Le figure del medico e dello psicologo si trovano spesso l’una di fianco all’altra nel campo dei servizi alla persona e alla famiglia, quasi sempre però, senza mai conoscersi, né parlarsi e soprattutto senza avere informazioni sul lavoro che il collega porta avanti contemporaneamente sullo stesso paziente. Come questo dialogo, invece, si riveli utile, non solo per i professionisti coinvolti e i pazienti, ma anche per diminuire le spese farmaceutiche, lo mostra la sperimentazione condotta negli ultimi dieci anni dal Professor Luigi Solano, docente di Psicosomatica della Facoltà di Psicologia all’Università “La Sapienza” di Roma.

Medico e psicologo, in questo contesto, ricevevano una volta alla settimana i pazienti nello stesso studio, intervenendo quindi congiuntamente nel lavoro di ascolto e valutazione dei sintomi e della storia clinica, tranne quando il paziente stesso chiedeva di poter parlare esclusivamente con il medico (evenienza verificatasi solo 4 volte). In alcuni casi, lo psicologo proponeva degli incontri a parte (al massimo dieci) nei quali sviluppare meglio il problema insieme alla persona, effettuando eventualmente un invio a specialisti della salute mentale.

Tra i casi esaminati è stata riscontrata una quota di disagio psicosociale rilevante, riguardante per lo più problematiche coniugali, familiari, o legate a passaggi cruciali del ciclo di vita, in grado però di produrre sintomatologie fisiche, che arrivavano così all’attenzione del medico.

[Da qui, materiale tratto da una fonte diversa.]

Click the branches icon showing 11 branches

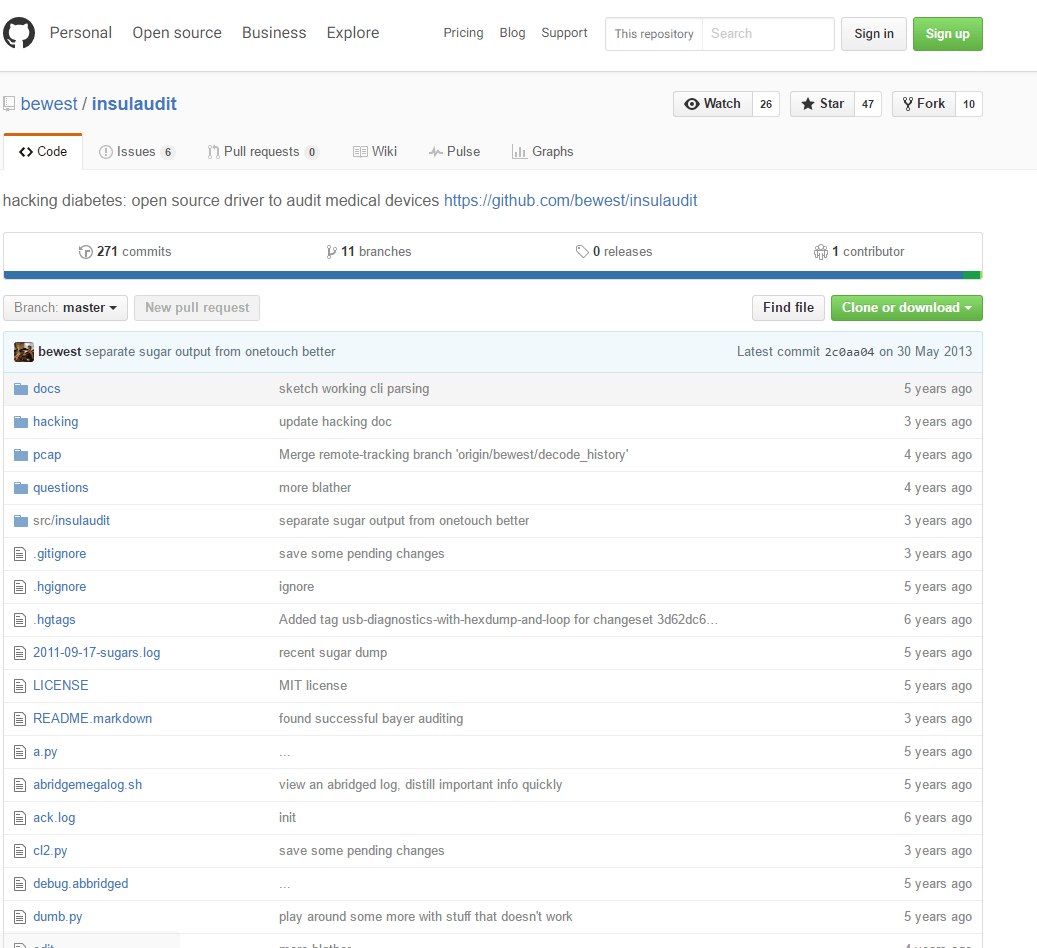[x=332, y=251]
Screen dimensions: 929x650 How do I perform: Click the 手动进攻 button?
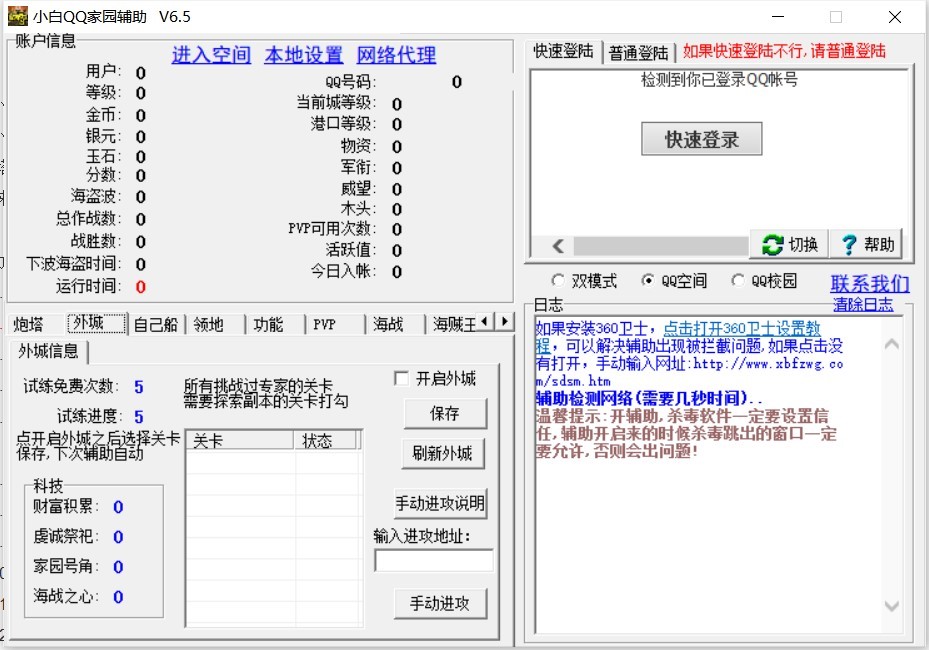tap(440, 604)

Una ricerca orientata quindi più verso la prevenzione, che al trattamento della patologia, per favorire l’identificazione del disagio meno visibile all’occhio medico, e volta a sviluppare nelle persone la consapevolezza che spesso, la malattia è strettamente collegata alla particolare situazione che si sta vivendo. I sintomi somatici, ricollocati all’interno del disagio psicologico del contesto di vita, possono essere letti sotto una nuova luce, arrestando così un percorso medico fatto di esami superflui, referti negativi e spese inutili, se non addirittura – quando la persona non trova adeguato ascolto – a un’escalation di disturbi sempre più gravi.

Uno degli effetti più visibili ottenuti dalla sperimentazione, riguarda proprio il risparmio economico in termini di spesa farmaceutica, per circa il 20%. Un risultato interessante, che però non è possibile comparare con altri dati, perché relativo a uno solo degli studi, data la difficoltà ad avere accesso alle cifre di spesa sanitaria prodotta dagli altri medici coinvolti nel progetto.

Nonostante i potenziali benefici economici e il gradimento riscontrato dall’iniziativa, la ricerca fa però fatica a trovare altri finanziamenti per proseguire. Eppure, non si tratterebbe della prima evidenza a favore della possibilità di risparmio sulla spesa sanitaria grazie all’utilizzo di terapie psicologiche. In Gran Bretagna, ad esempio, sono state avviate negli ultimi anni numerose campagne per la promozione della salute psicologica, come l’imponente programma governativo IAPT (Improving Access to Psychological Therapies) per il quale sono stati stanziati oltre 170 milioni di sterline. Secondo un’analisi della London School of Economics, infatti, i costi in termini di pensioni, sussidi, assenze dal lavoro, cure farmacologiche e ricoveri ospedalieri di ogni persona con un disturbo d’ansia e depressione risultano essere nettamente superiori rispetto alla spesa necessaria per una terapia psicologica.